_Problem description_
Reproduce the data starting at the line that contains "The height and" and ending at the line that contains "point(121,193)", with "column header" changed to "column heading" and nothing else altered. Leave the pictures out.

_Provided data_

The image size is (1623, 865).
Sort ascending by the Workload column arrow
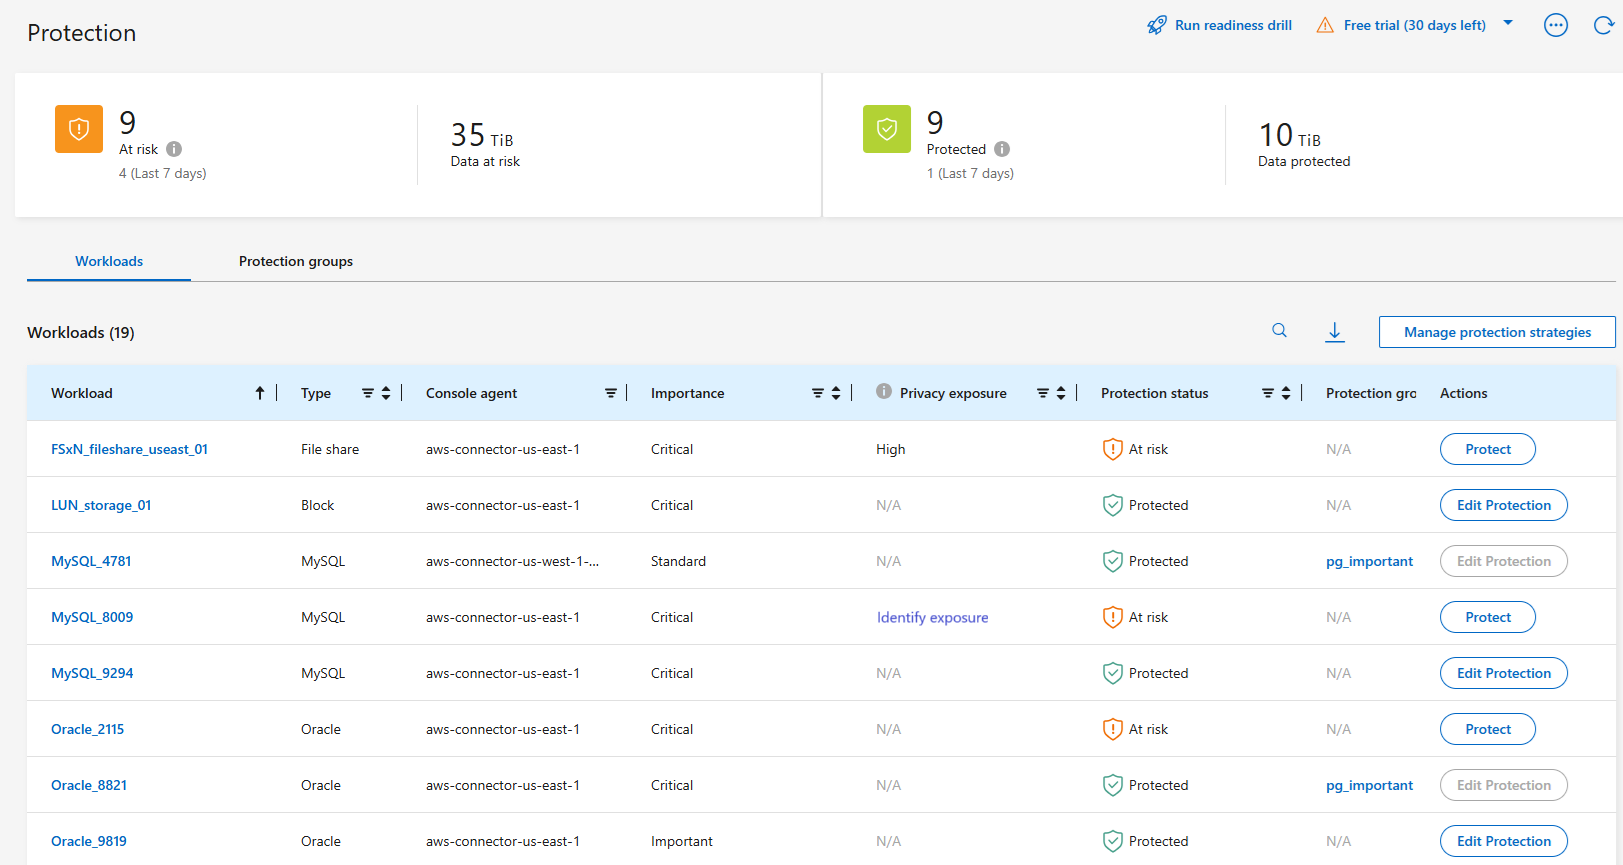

...

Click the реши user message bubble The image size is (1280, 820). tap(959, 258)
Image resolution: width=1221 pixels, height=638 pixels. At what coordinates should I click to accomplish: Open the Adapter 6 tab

---

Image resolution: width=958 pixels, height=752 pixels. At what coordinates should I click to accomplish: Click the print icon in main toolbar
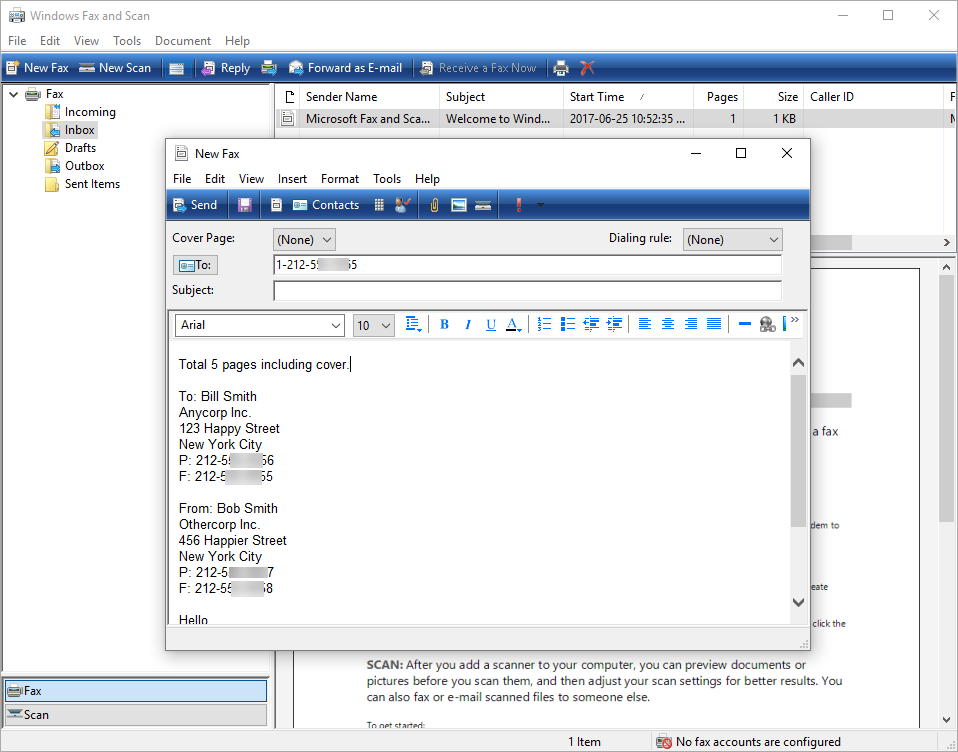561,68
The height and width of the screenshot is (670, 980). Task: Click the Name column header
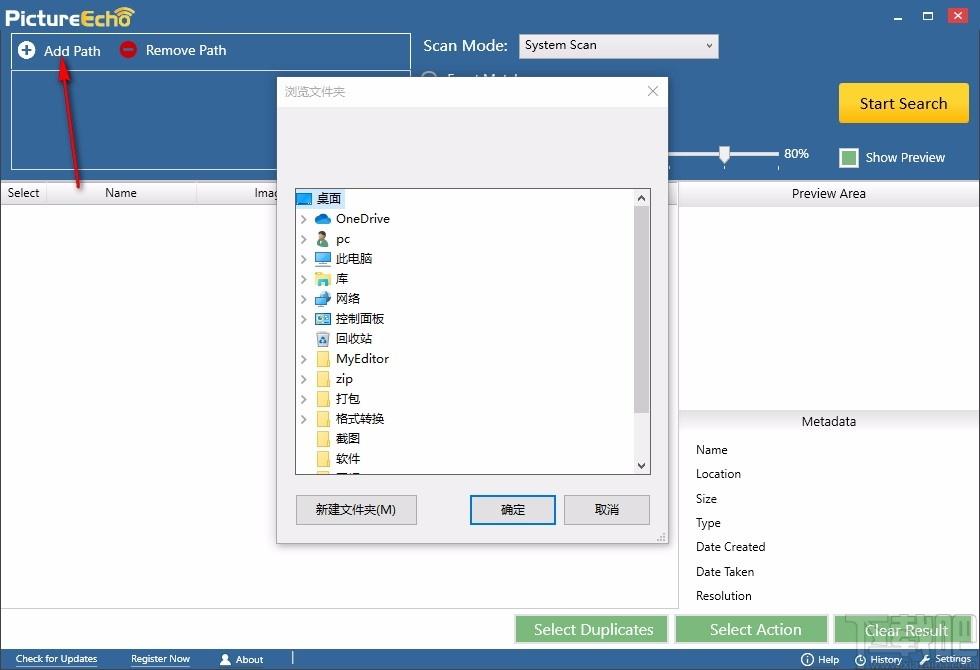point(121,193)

_In response_
The height and width of the screenshot is (670, 980). Task: Click the Name column heading
point(121,193)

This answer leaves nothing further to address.